▸ WORK TO COMPLETE
Repeat everything in the material from the line containing "The height and" down to the line containing "(440, 434).", including both of those lines. Leave the pictures out of your answer.

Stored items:
#####

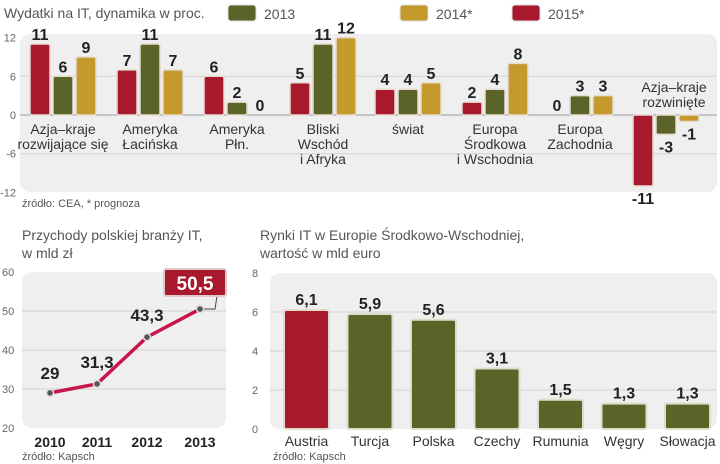  What do you see at coordinates (112, 235) in the screenshot?
I see `chart2-title-line1: Przychody polskiej branży IT,` at bounding box center [112, 235].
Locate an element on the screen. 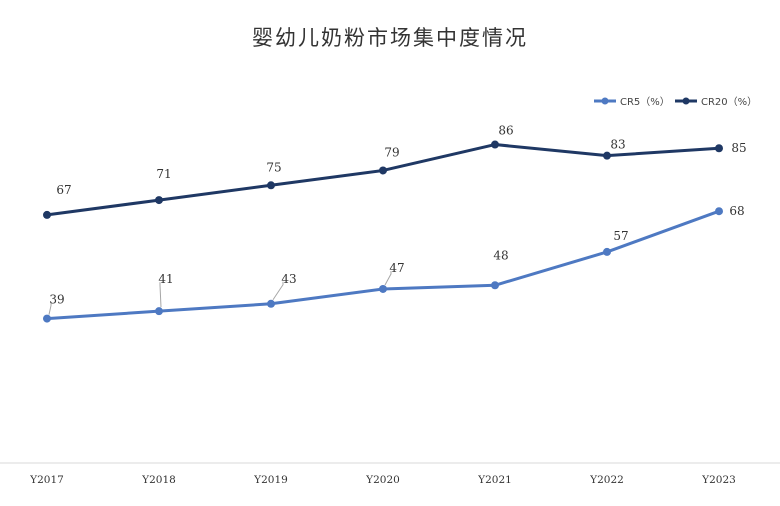 The image size is (780, 506). legend: CR5（%） CR20（%） is located at coordinates (676, 102).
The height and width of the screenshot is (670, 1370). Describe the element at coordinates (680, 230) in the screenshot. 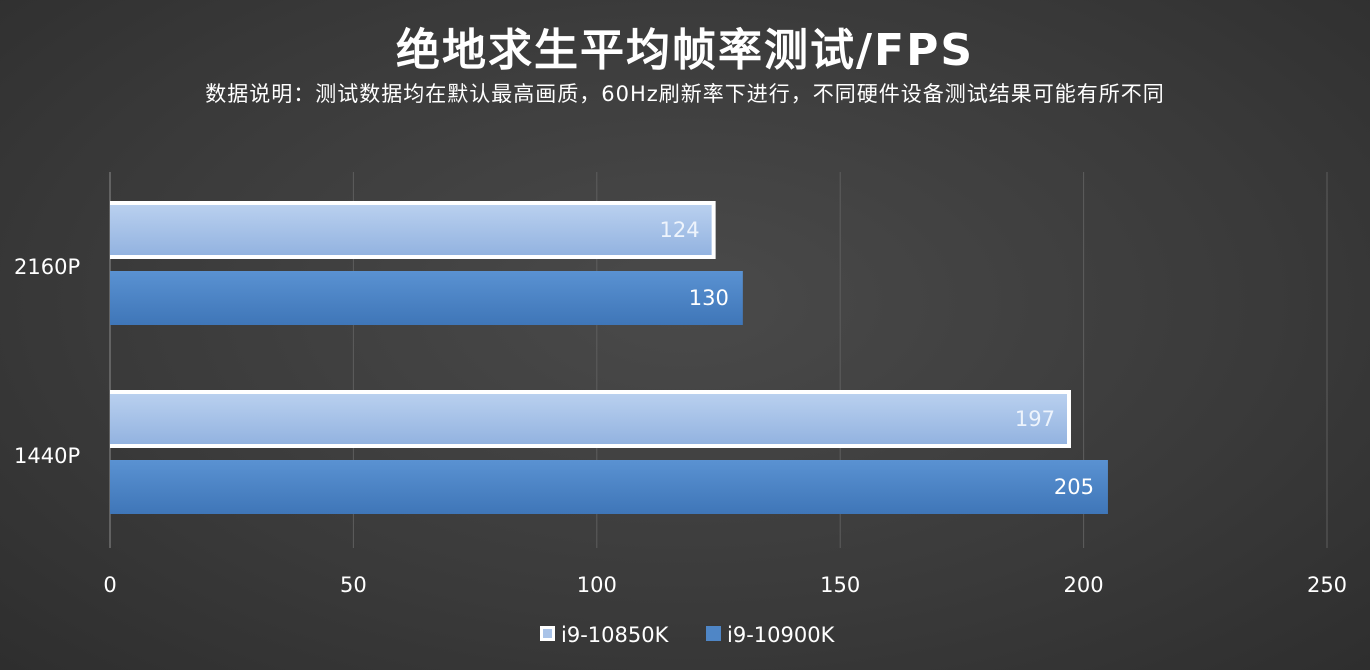

I see `data-label: 124` at that location.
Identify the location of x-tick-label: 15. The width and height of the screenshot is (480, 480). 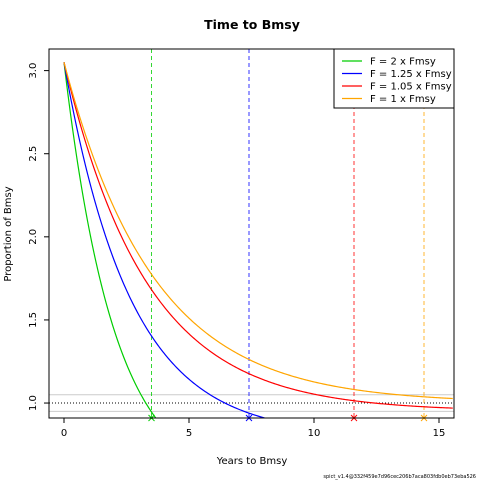
(440, 434).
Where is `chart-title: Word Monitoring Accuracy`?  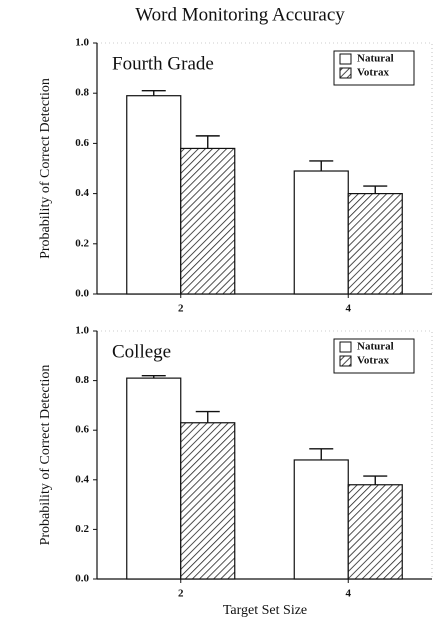 chart-title: Word Monitoring Accuracy is located at coordinates (240, 14).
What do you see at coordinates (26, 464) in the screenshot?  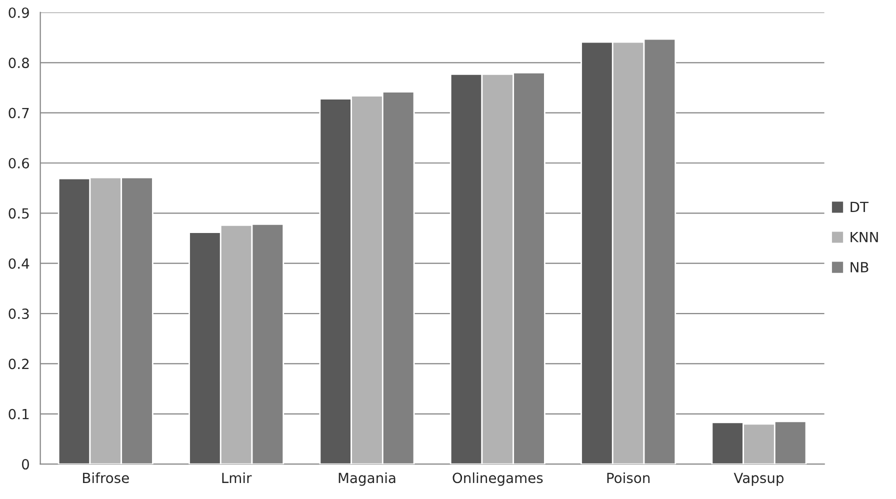 I see `y-tick-label: 0` at bounding box center [26, 464].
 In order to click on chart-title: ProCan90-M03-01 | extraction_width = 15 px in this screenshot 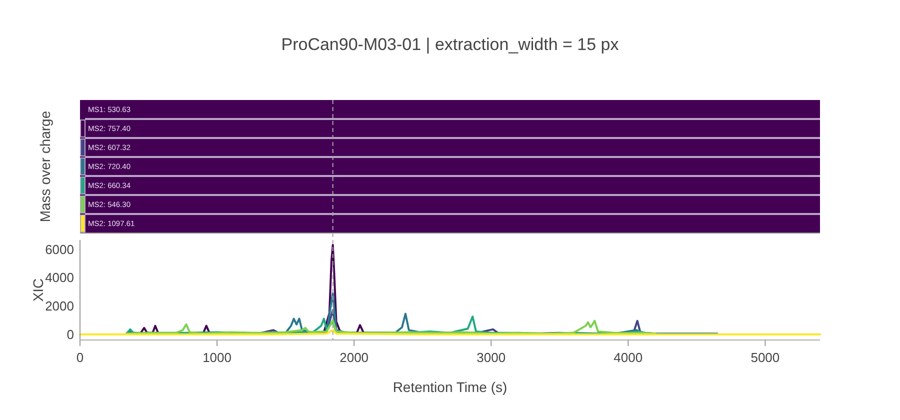, I will do `click(450, 44)`.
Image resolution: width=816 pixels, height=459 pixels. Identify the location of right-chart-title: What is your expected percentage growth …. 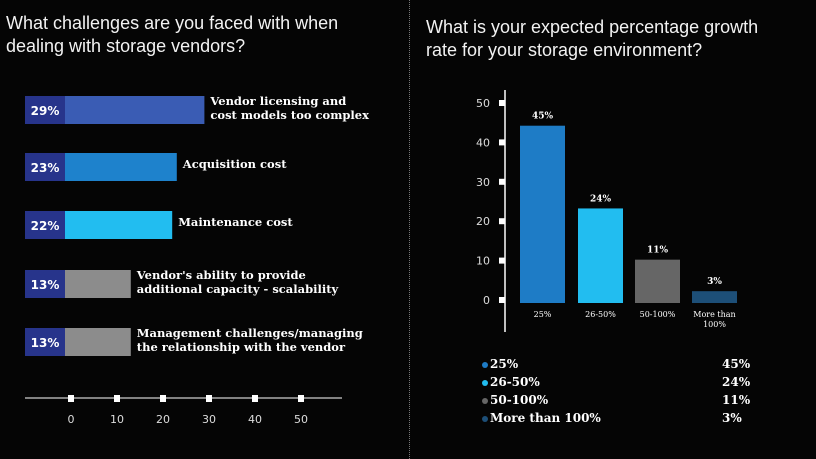
(592, 38).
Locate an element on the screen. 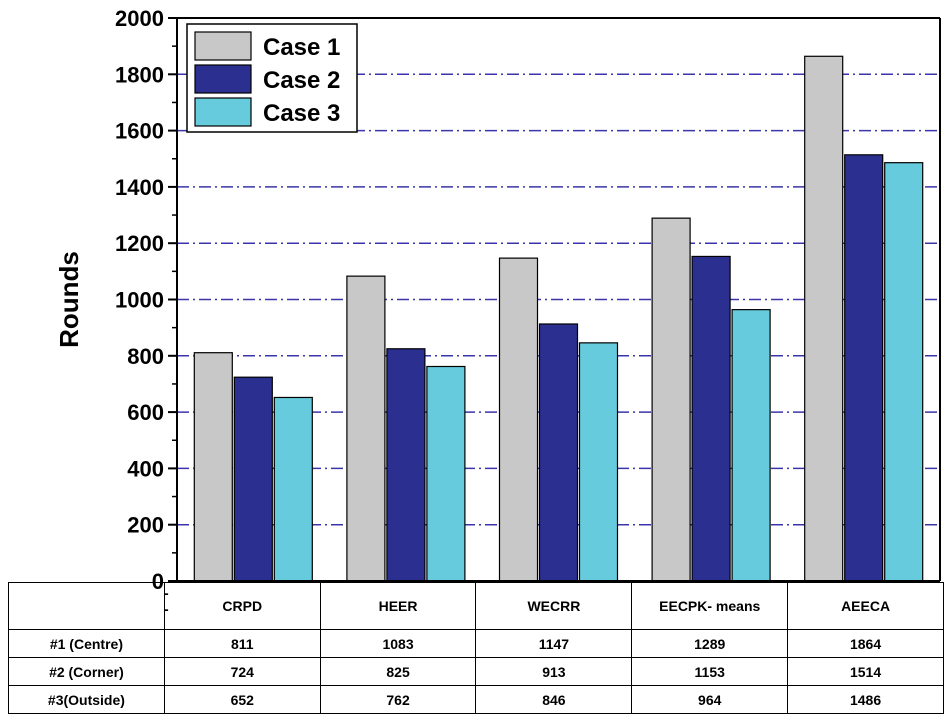 Image resolution: width=950 pixels, height=716 pixels. table-row-label: #3(Outside) is located at coordinates (86, 700).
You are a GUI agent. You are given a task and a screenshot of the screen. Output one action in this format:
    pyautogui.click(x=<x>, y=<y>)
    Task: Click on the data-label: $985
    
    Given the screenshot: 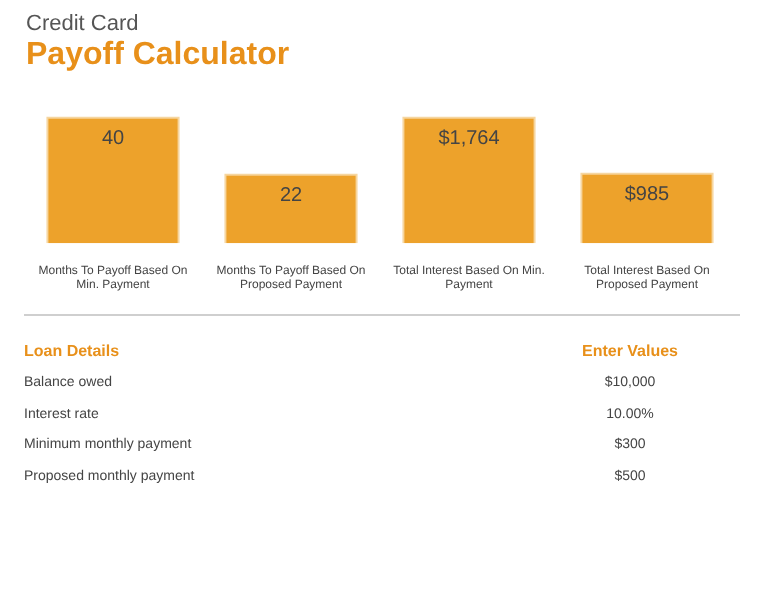 What is the action you would take?
    pyautogui.click(x=648, y=194)
    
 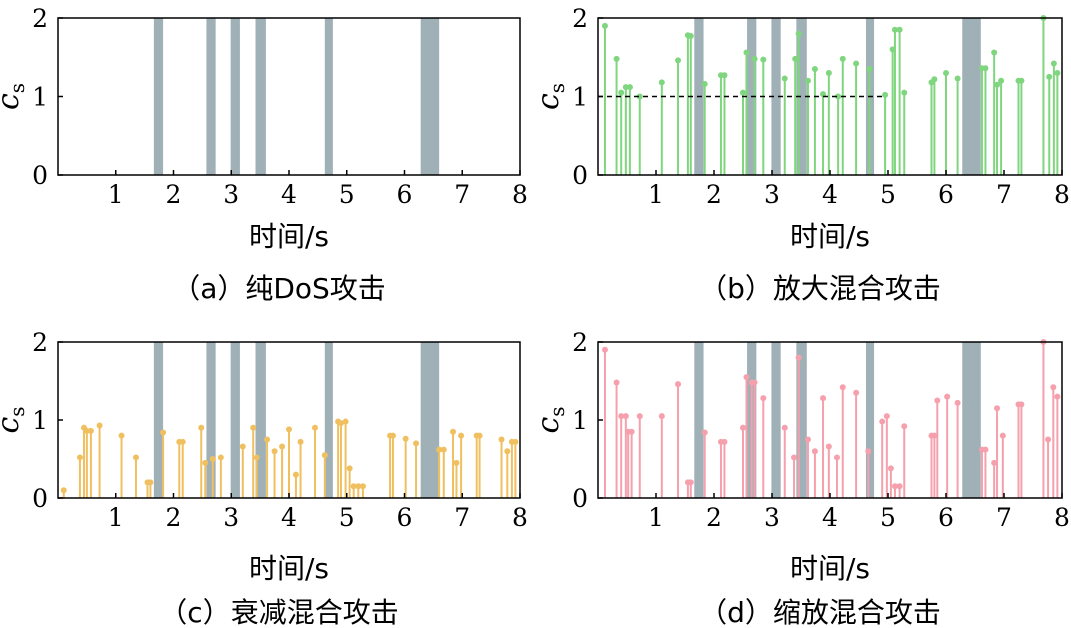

#####

▸ SOLUTION TO THE PROBLEM
The height and width of the screenshot is (670, 1370). Describe the element at coordinates (680, 230) in the screenshot. 

I see `data-label: 124` at that location.
Identify the location of x-tick-label: 15. The width and height of the screenshot is (480, 480). 
(440, 434).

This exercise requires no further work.